Melbourne resident Rachel* started using the drug out of a desire to lose weight.

“Even people who are part of the fat acceptance movement have reached that mental point, after years and years of dieting and then gaining that weight back, or dieting and losing a little bit, and then plateauing,” she said.

“Always struggling with this nagging hunger that you just can’t let go.”

Rachel discovered semaglutide through a New York Times article, one that reported measurable weight loss for those taking it in clinical trials.

Her GP had never even heard of the drug from the article when Rachel brought it up, and she had to be referred to a specialist to obtain it.

A pill bottle overturned with pills spilling out
Rachel tried traditional medications and surgery to treat her obesity, but found no long-term success in controlling her weight.(Unsplash: Olga DeLawrence)

Rachel tried all the treatments available. Medications, such as the appetite suppressant phentermine, caused anxiety and insomnia, and bariatric surgery did not help her long-term.

Ozempic worked for Rachel where other treatments did not.

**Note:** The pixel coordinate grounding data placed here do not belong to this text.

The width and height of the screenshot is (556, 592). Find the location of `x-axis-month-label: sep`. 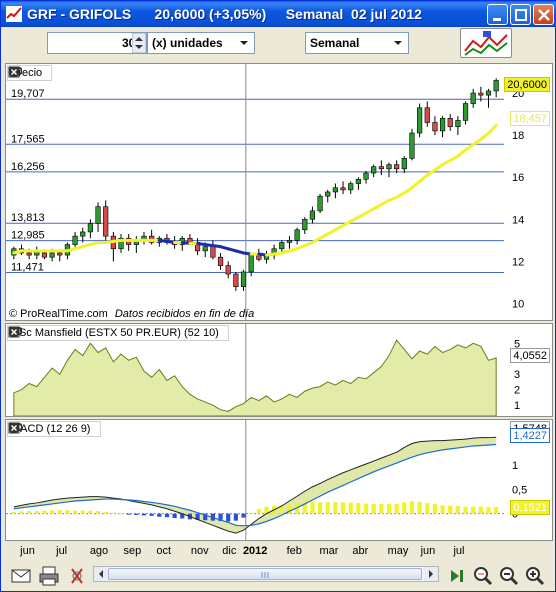

x-axis-month-label: sep is located at coordinates (132, 551).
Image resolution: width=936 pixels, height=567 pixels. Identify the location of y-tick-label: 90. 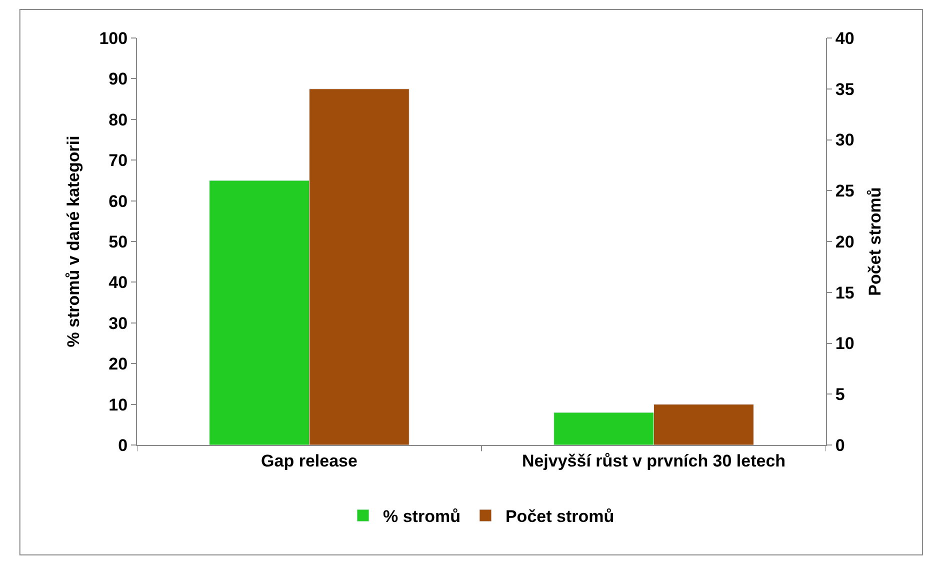
(118, 80).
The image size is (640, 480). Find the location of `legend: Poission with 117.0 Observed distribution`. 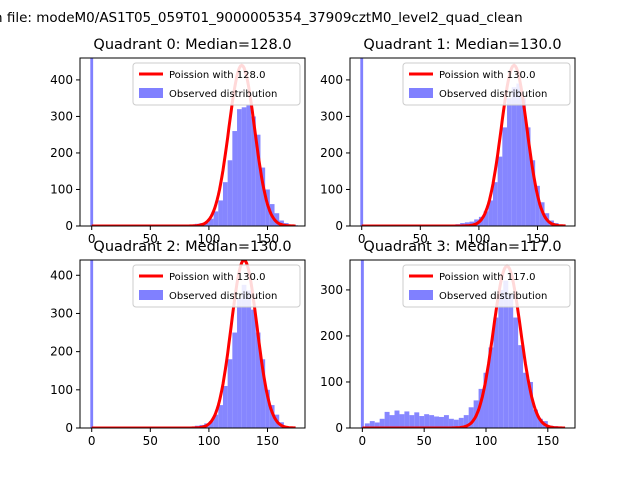

legend: Poission with 117.0 Observed distribution is located at coordinates (486, 286).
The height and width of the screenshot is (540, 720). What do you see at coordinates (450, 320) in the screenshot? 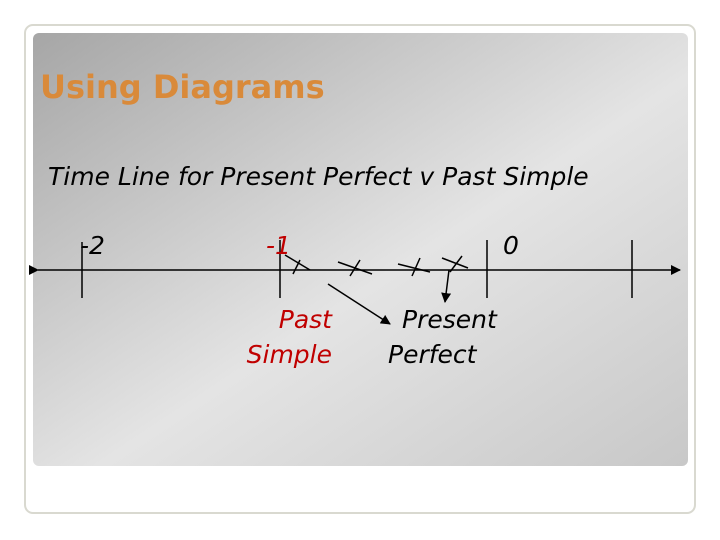
I see `annotation: Present` at bounding box center [450, 320].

While Rachel eventually had access to treatment she found effective, its growing popularity coincided with dwindling supply in Australia.

Rachel found herself facing more questioning about her use.

“In certain [pharmacies] … they started asking me ‘do you have diabetes?'” she said.

After almost two years of using Ozempic, Rachel could no longer get the drug anywhere.

What caused the shortage?

The Therapeutic Goods Administration (TGA) has directly linked the flood of social media coverage to the semaglutide shortage in Australia.

“When social media posts increased about achieving rapid weight loss with Ozempic, it created a huge demand for the product that the manufacturer was not prepared for, and it quickly developed into a global shortage,” said a TGA spokesperson said.

Elon Musk on stage holding a microphone.
Elon Musk claims the semaglutide product WeGovy appeared as part of his own weight loss regimen.(NTB: Carina Johansen via Reuters )

The TGA does not expect Ozempic to be available in the country until at least March 2023, with other countries experiencing similar shortages.

Britain already restricts access to semaglutide to specialist weight loss clinics and has not made it available to GPs because of the cost.

With new supplies months away, the Royal College of General Practitioners (RACGP) advised GPs not to start Ozempic for new patients until the shortage eases.

Chair of the diabetes-specific network at the RACGP Gary Deed said the sophistication of the drug treatment made supply issues an “international problem”.

“They come in very sophisticated delivery devices, so it’s a combination of not only the difficulty of manufacturing the medication, but also the devices needed to administer it,” Dr Deed said.

He said no diabetic would be at risk if they stayed in touch with their GP and sought alternative treatments.

A man in a suit with his hands folded in front of him
Gary Deed says the RACGP is urging doctors to prescribe alternative treatments for diabetes and obesity that can be just as effective as semaglutide.(Supply)

What impact does the shortage have?

Besides its popularity on social media and its effectiveness for some patients, another factor drew Australians to Ozempic: it was relatively affordable.